* [Data items]:
####

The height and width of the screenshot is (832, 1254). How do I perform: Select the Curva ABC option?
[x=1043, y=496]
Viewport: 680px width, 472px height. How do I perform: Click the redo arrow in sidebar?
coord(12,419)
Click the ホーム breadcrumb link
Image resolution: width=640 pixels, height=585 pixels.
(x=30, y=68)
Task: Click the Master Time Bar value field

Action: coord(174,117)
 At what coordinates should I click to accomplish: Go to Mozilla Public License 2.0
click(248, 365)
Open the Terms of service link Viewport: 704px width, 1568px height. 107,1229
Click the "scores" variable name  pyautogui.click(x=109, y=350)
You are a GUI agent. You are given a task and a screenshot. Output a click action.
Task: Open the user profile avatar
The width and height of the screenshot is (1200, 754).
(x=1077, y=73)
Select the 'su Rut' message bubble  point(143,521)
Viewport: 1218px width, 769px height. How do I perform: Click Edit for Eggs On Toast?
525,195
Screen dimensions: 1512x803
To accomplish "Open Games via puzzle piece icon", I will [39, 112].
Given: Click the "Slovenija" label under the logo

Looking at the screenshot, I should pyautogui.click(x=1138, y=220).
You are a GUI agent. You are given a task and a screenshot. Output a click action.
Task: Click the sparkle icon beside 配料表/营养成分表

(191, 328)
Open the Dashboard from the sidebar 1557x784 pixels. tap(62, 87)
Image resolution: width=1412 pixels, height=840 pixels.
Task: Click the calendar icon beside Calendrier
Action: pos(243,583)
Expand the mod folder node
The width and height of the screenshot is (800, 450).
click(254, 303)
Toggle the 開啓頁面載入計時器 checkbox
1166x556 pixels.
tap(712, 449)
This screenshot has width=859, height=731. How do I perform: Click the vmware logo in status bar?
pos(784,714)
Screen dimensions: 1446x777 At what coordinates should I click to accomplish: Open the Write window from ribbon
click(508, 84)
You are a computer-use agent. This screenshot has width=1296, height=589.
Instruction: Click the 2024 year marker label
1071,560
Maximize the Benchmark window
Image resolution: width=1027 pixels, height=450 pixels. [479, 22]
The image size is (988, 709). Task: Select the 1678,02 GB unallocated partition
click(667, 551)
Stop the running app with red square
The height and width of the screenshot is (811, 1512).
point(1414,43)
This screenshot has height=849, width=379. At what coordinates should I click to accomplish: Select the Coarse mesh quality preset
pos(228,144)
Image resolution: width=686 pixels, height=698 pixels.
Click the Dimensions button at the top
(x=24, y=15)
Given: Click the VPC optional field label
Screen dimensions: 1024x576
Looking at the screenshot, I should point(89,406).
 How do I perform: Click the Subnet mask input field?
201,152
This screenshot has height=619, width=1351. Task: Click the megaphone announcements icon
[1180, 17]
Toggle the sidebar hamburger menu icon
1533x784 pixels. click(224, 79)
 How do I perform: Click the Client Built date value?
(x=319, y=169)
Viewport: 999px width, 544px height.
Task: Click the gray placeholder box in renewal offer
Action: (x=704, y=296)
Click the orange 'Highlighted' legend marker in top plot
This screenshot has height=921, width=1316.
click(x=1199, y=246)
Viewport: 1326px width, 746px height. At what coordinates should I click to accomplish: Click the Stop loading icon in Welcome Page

####

* [WORK TASK]: Restate each record above exactly, leaving nothing out.

* [SOLUTION FOR THIS PROBLEM]:
The height and width of the screenshot is (832, 1254). How do I perform: Select the Curva ABC option?
[x=1043, y=496]
Viewport: 680px width, 472px height. How do I perform: Click the redo arrow in sidebar?
coord(12,419)
Click the ホーム breadcrumb link
Image resolution: width=640 pixels, height=585 pixels.
(x=30, y=68)
Task: Click the Master Time Bar value field

Action: coord(174,117)
 At what coordinates should I click to accomplish: Go to Mozilla Public License 2.0
click(248, 365)
Open the Terms of service link Viewport: 704px width, 1568px height. 107,1229
Click the "scores" variable name  pyautogui.click(x=109, y=350)
You are a GUI agent. You are given a task and a screenshot. Output a click action.
Task: Open the user profile avatar
The width and height of the screenshot is (1200, 754).
(x=1077, y=73)
Select the 'su Rut' message bubble  point(143,521)
Viewport: 1218px width, 769px height. How do I perform: Click Edit for Eggs On Toast?
525,195
Screen dimensions: 1512x803
To accomplish "Open Games via puzzle piece icon", I will [39, 112].
Given: Click the "Slovenija" label under the logo

Looking at the screenshot, I should pyautogui.click(x=1138, y=220).
You are a GUI agent. You are given a task and a screenshot. Output a click action.
Task: Click the sparkle icon beside 配料表/营养成分表

(191, 328)
Open the Dashboard from the sidebar 1557x784 pixels. tap(62, 87)
Image resolution: width=1412 pixels, height=840 pixels.
Task: Click the calendar icon beside Calendrier
Action: pos(243,583)
Expand the mod folder node
The width and height of the screenshot is (800, 450).
click(254, 303)
Toggle the 開啓頁面載入計時器 checkbox
1166x556 pixels.
tap(712, 449)
This screenshot has width=859, height=731. How do I perform: Click the vmware logo in status bar?
pos(784,714)
Screen dimensions: 1446x777 At what coordinates should I click to accomplish: Open the Write window from ribbon
click(508, 84)
You are a computer-use agent. This screenshot has width=1296, height=589.
Instruction: Click the 2024 year marker label
1071,560
Maximize the Benchmark window
Image resolution: width=1027 pixels, height=450 pixels. [479, 22]
The image size is (988, 709). Task: Select the 1678,02 GB unallocated partition
click(667, 551)
Stop the running app with red square
The height and width of the screenshot is (811, 1512).
point(1414,43)
This screenshot has height=849, width=379. At what coordinates should I click to accomplish: Select the Coarse mesh quality preset
pos(228,144)
Image resolution: width=686 pixels, height=698 pixels.
Click the Dimensions button at the top
(x=24, y=15)
Given: Click the VPC optional field label
Screen dimensions: 1024x576
Looking at the screenshot, I should point(89,406).
 How do I perform: Click the Subnet mask input field?
201,152
This screenshot has height=619, width=1351. Task: Click the megaphone announcements icon
[1180, 17]
Toggle the sidebar hamburger menu icon
1533x784 pixels. click(224, 79)
 How do I perform: Click the Client Built date value?
(x=319, y=169)
Viewport: 999px width, 544px height.
Task: Click the gray placeholder box in renewal offer
Action: (x=704, y=296)
Click the orange 'Highlighted' legend marker in top plot
This screenshot has height=921, width=1316.
click(x=1199, y=246)
Viewport: 1326px width, 746px height. At what coordinates should I click to accomplish: Click the Stop loading icon in Welcome Page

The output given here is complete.